Se nos ha muerto Almudena Grandes. Se nos ha muerto a quienes leíamos sus artículos -cuya recopilación tiene un título inquietante: La herida perpetua-, a quienes leemos sus libros, a quienes la escuchábamos con interés cada vez que nos la encontrábamos en la radio o en la televisión para decirnos que se negaba a olvidar y a falsear la verdad, porque “omitir las verdades no es otra cosa que una variedad refinada de la mentira”, como dice El lector de Julio Verne; en esas entrevistas frescas, risueñas y muy comprometidas nos confesó que en los libros se vive más que en la vida cotidiana, nos advirtió de que cualquiera puede llegar a tener el corazón helado, nos aclaró que los besos en el pan eran una señal de respeto por la escasa comida que se ponía en la mesa de los pobres. Nos presentó modelos de mujer, cuyos nombres, a veces, podían recordarnos un tango. Nos enseñó que se puede hacer un atlas de geografía humana y que una, llamada Manolita, puede organizar hasta tres bodas.
Todo empezó en 1989, cuando Lulú nos despertó, nos encandiló y nos limpió las telarañas pacatas que nos envolvían a pesar de haber dejado atrás 40 años de grisura, miseria y censura.
Y todo ha terminado demasiado pronto -o eso pensamos quienes la veíamos como una voz valiente que hacía decir a uno de sus personajes de El lector de Julio Verne: “El miedo también excluye la dignidad, la generosidad, el sentido de la justicia, y llega incluso a perjudicar la inteligencia, porque altera la percepción de la realidad y alarga las sombras de todas las cosas. Las personas cobardes tienen miedo hasta de sí mismas”.

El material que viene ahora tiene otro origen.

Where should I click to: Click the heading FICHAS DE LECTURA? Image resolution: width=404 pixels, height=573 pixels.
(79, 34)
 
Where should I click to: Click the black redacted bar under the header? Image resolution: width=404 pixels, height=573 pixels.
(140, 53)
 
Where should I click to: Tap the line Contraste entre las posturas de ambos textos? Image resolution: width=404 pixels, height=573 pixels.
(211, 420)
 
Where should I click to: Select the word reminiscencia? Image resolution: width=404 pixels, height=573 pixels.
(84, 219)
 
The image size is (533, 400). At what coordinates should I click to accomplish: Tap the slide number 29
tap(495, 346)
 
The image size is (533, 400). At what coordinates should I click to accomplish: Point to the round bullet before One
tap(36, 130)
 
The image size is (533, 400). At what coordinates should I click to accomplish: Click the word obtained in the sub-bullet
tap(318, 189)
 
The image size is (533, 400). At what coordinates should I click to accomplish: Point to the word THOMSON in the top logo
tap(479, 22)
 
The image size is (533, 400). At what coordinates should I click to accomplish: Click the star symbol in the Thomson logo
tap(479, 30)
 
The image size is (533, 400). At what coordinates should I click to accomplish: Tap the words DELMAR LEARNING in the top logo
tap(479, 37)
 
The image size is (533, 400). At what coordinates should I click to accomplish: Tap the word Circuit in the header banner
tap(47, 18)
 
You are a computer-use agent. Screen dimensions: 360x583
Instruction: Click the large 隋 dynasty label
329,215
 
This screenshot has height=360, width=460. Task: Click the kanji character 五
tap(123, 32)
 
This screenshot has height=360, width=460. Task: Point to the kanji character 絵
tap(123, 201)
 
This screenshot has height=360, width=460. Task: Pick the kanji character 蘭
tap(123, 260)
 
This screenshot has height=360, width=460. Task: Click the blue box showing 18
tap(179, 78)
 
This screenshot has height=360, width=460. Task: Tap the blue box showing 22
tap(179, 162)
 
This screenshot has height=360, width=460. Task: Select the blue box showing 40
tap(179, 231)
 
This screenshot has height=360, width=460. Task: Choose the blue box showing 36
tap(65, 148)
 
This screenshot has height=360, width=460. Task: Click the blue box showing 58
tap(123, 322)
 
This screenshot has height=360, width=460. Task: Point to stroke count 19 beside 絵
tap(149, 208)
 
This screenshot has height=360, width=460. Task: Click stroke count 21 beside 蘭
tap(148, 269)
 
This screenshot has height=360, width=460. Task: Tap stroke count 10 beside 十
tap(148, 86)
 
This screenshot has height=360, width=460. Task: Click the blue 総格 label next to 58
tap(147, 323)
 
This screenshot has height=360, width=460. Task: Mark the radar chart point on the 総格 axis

Ella no era cobarde, ni mucho menos triste y nos lo hizo saber a través de otro personaje, en este caso Manolita, la de las tres bodas: “Con el tiempo comprendí que la alegría era un arma superior al odio, las sonrisas más útiles, más feroces que los gestos de rabia y desaliento”.
Se nos ha muerto Almudena Grandes, la escritora que se echó a la espalda, con el rigor de la historiadora y la pasión de la novelista, la tarea de dar voz a quienes perdieron. Así, inició un proyecto galdosiano para contarnos esas vidas truncadas, una especie de Episodios nacionales a su manera: Episodios de una guerra interminable.
No ha tenido tiempo de terminarlos: se nos ha muerto demasiado joven. Pero nos ha dejado una herencia; la herencia de una mujer comprometida, coherente y con muchas ganas de vivir; que merece protagonizar otro de los títulos de sus novelas: Almudena y la alegría.